This invention relates to a detector circuit employing Schottky diodes for detection of radio-frequency (r.f.) signals and other time-varying signals and, more particularly, to a detection circuit employing a matched pair of Schottky diodes disposed on a thermally stabilized substrate and coupled via a dual channel amplifier for rejection of a common mode of bias voltage drift in an output detected signal for freeing the detected signal from the effects of thermally induced drift in diode parameters.
Detector circuits are employed for detecting signals having time-varying waveforms. Of particular interest herein, are detectors of r.f. signals which may be received from a distant site via an antenna, or from other electronic equipment, and coupled to a detector circuit. With respect to the detection of an r.f. signal, it is noted that the detection of both modulated and unmodulated r.f. signals is of interest. The detection of an unmodulated r.f. signal, or a modulated r.f. signal wherein the amplitude varies slowly, is of particular interest in the construction of detector circuits because the presence of thermal drift in bias voltages or other circuit parameters may well mask or distort the detection of such r.f. signals, particularly relatively weak r.f. signals wherein the amplitude is commensurate with signal disturbances induced by drift.
It has been the practice to employ tunnel diodes in the construction of detectors because the tunnel diode has the important characteristic of operating with zero bias current and zero offset output voltage, while still maintaining good signal sensitivity. The zero offset voltage enables a tunnel diode detector to be employed with high accuracy in use with direct coupled (DC) amplifiers. It is further noted that the use of the tunnel diode as a detector with a DC amplifier avoids any significant output voltage drift with temperature, thereby avoiding errors associated with such drift.
The use of the tunnel diode, however, incurs performance disadvantages with respect to dynamic range. For example, the useful input power dynamic range is relatively small, typically a range of 40 decibels (dB). Also, the maximum power input level should be kept below, typically +15 dBm (relative to a milliwatt). Also, the recovery to high level, wide pulse signals, is poor. Available construction techniques with tunnel diodes does not lend itself to high reliability and, furthermore, the operating temperature range is limited to 100 degrees centigrade in the use of germanium as a construction material. These disadvantages may well outweigh the major benefit of temperature stability.
The foregoing disadvantages are avoided in the use of a Schottky r.f. detector diode. Such a diode has a wider useful dynamic range of typically +15 dBm to -44 dBm. Input power may be greater such as +20 dBm, without damage to the Schottky diode. Also, such diode has good recovery characteristics. Another advantage of the Schottky diode over the tunnel diode is the higher operating temperature range of +125 degrees C. The construction is more rugged and more reliable than that of the tunnel diode.

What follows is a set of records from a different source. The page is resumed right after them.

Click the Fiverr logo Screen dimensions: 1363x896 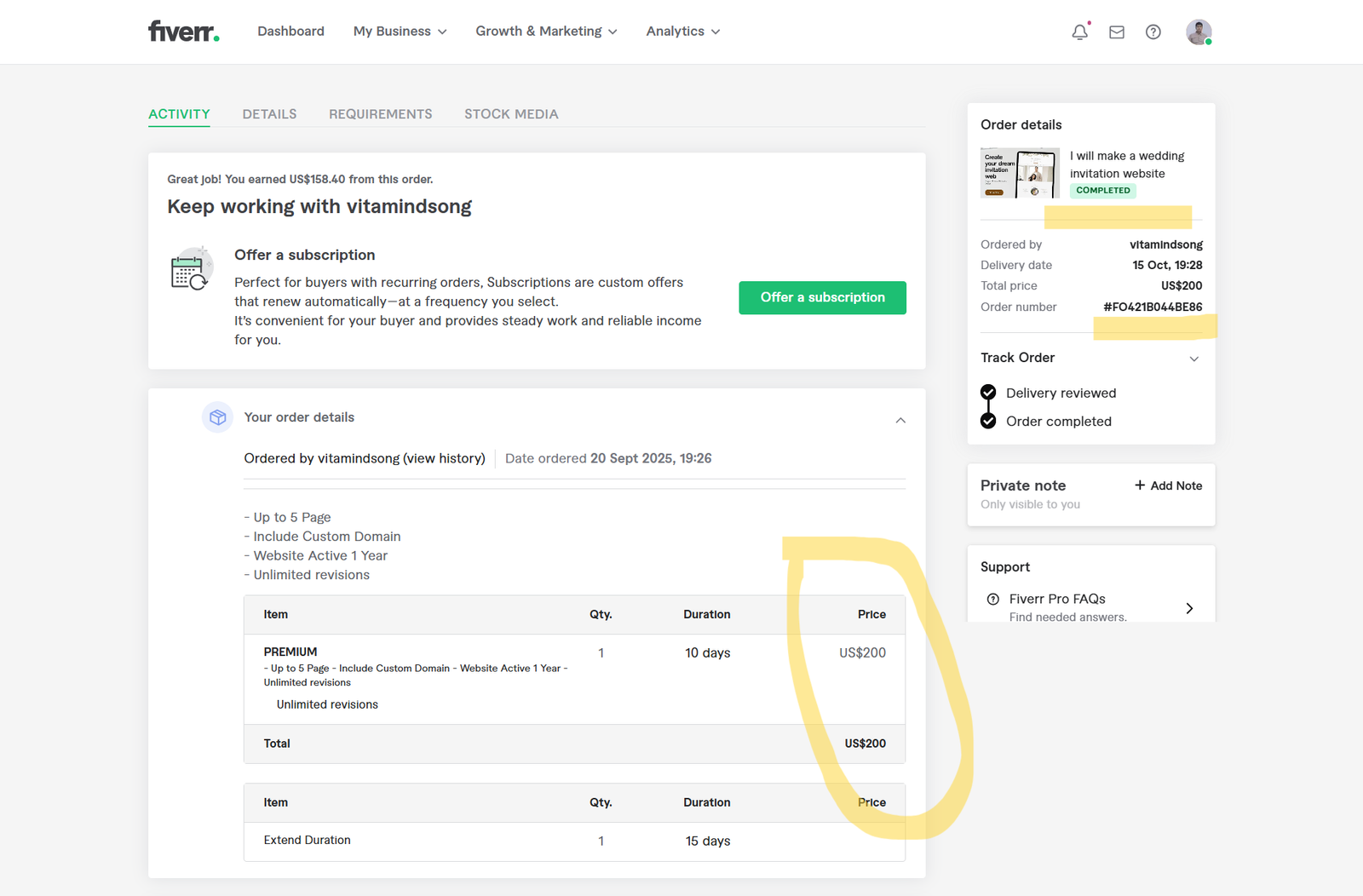[x=183, y=32]
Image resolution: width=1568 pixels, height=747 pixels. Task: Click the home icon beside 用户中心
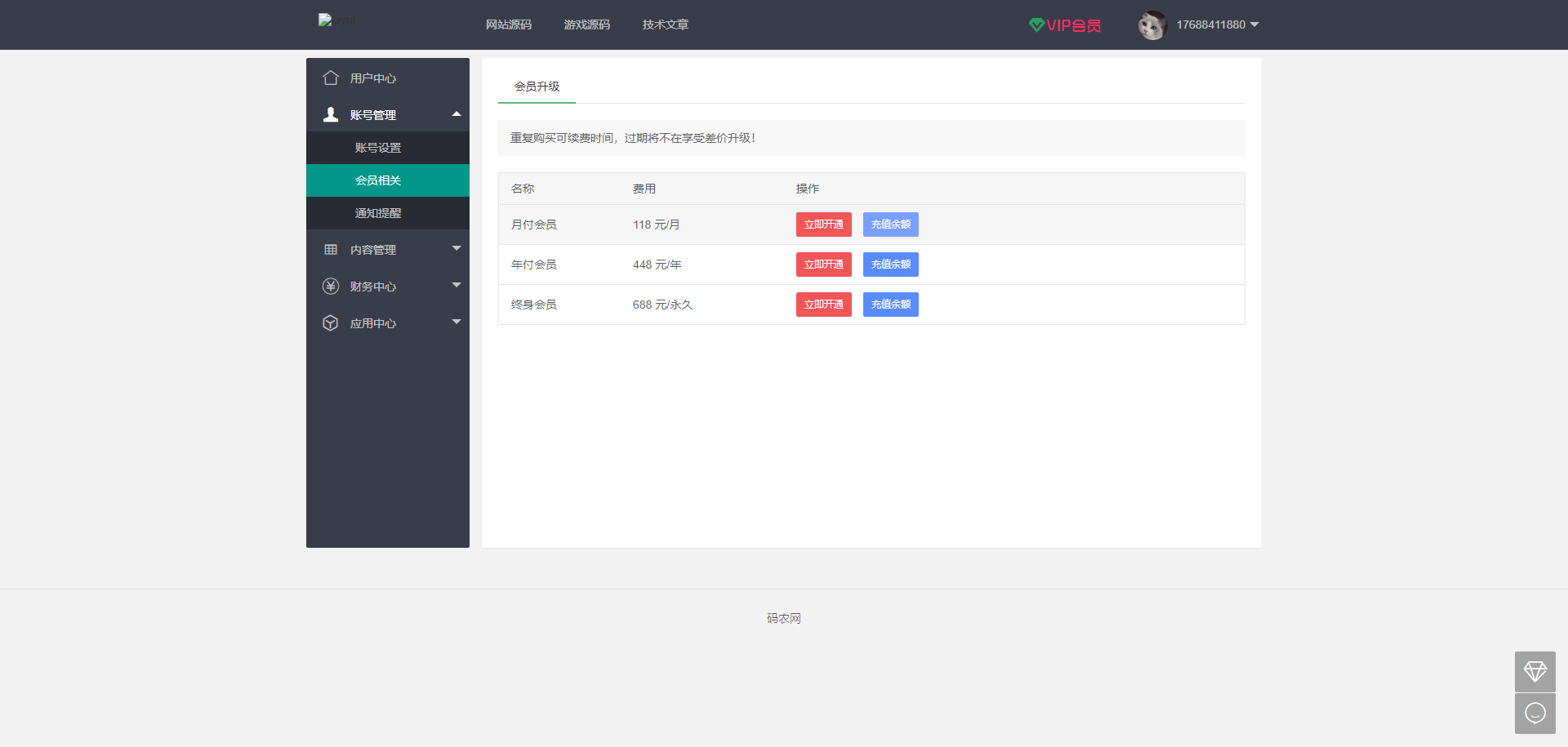[330, 78]
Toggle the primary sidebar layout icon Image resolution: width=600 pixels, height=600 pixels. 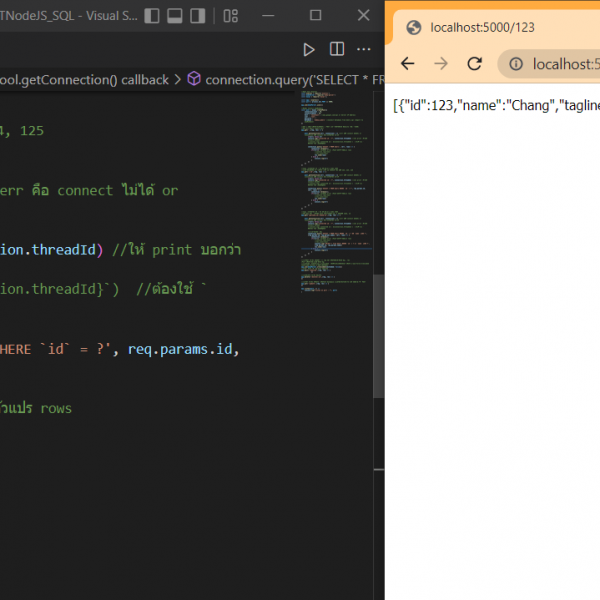pos(152,16)
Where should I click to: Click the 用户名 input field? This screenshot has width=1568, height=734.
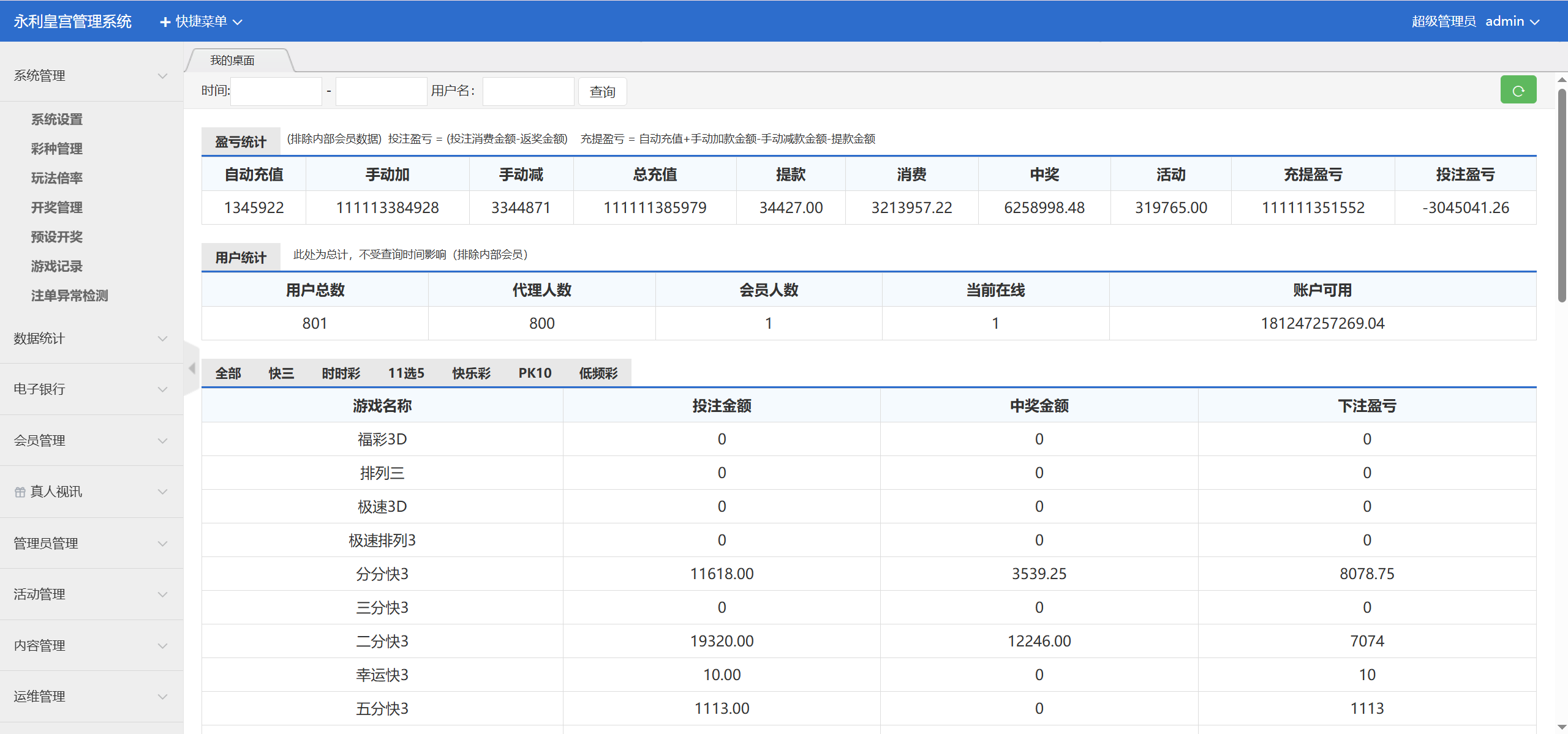(x=527, y=91)
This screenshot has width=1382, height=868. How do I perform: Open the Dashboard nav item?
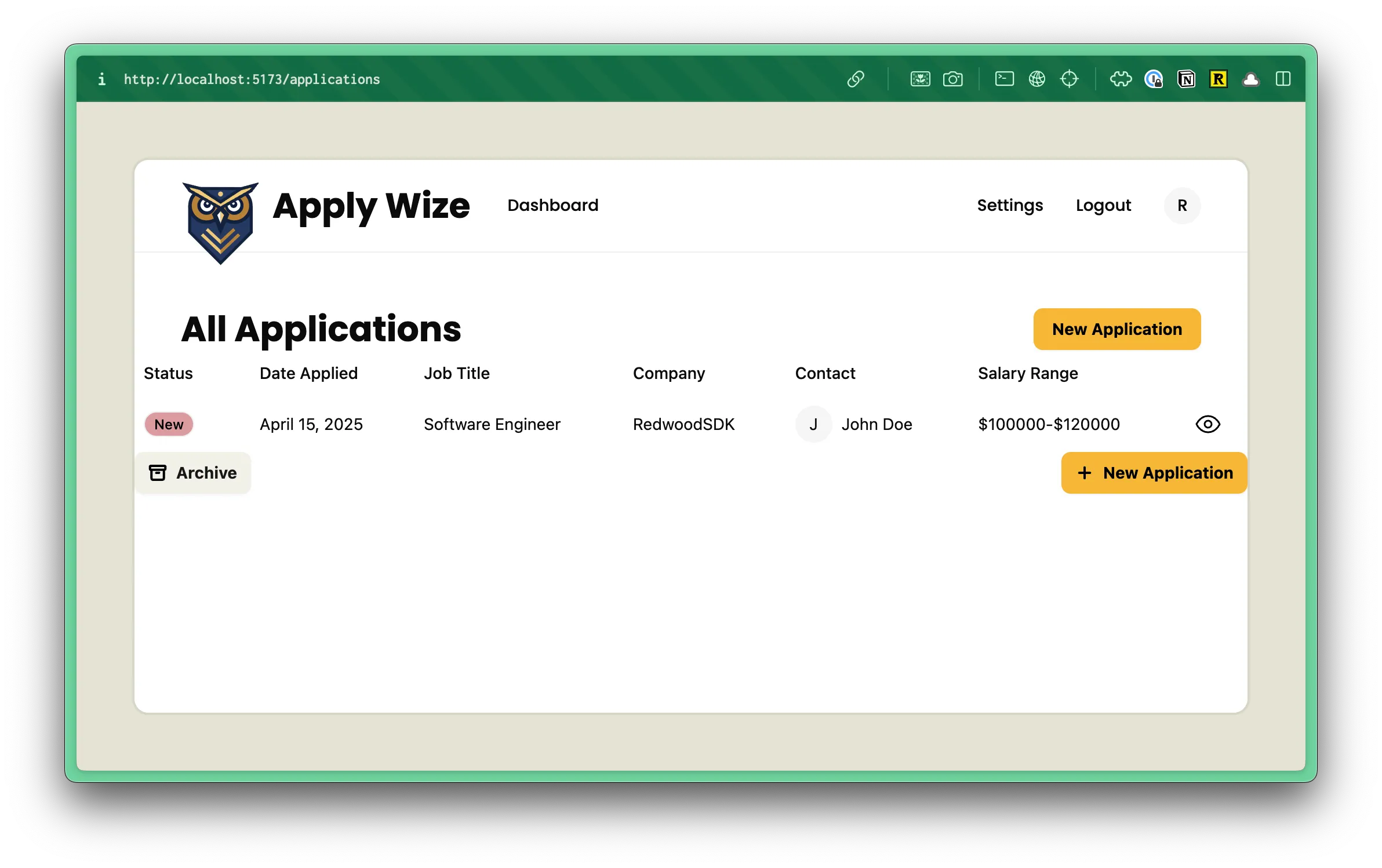(552, 205)
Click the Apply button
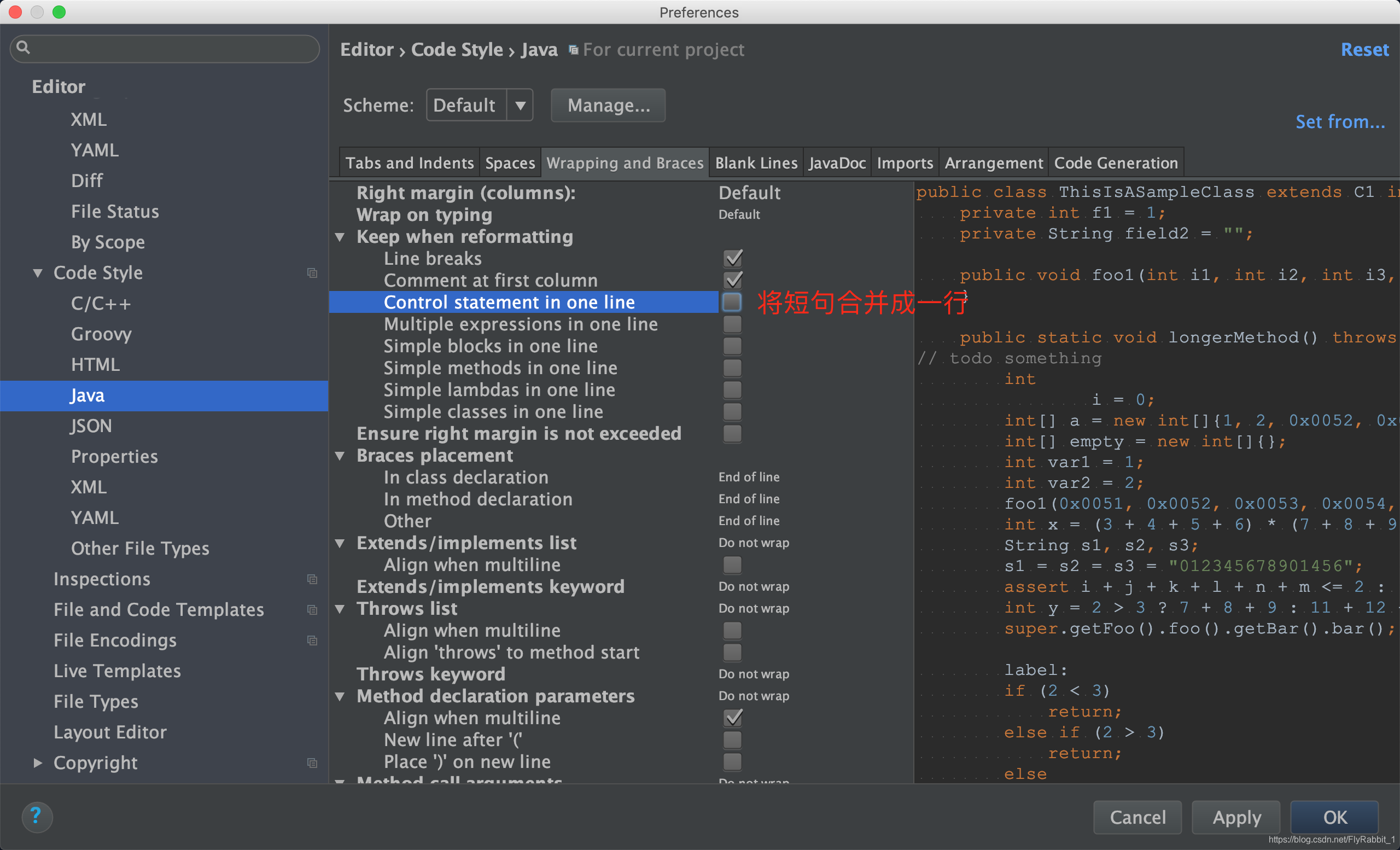The image size is (1400, 850). point(1236,817)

A major problem arises in the use of the Schottky diode for detection purposes due to the fact that the diode must be operated with a bias current in order to increase the sensitivity to a useful level. The bias current introduces an offset voltage which has a temperature drift coefficient of approximately 1 millivolt per degree Centigrade. The temperature induced voltage drift can generate an offset voltage which is large enough to severely mask the signal which is to be detected.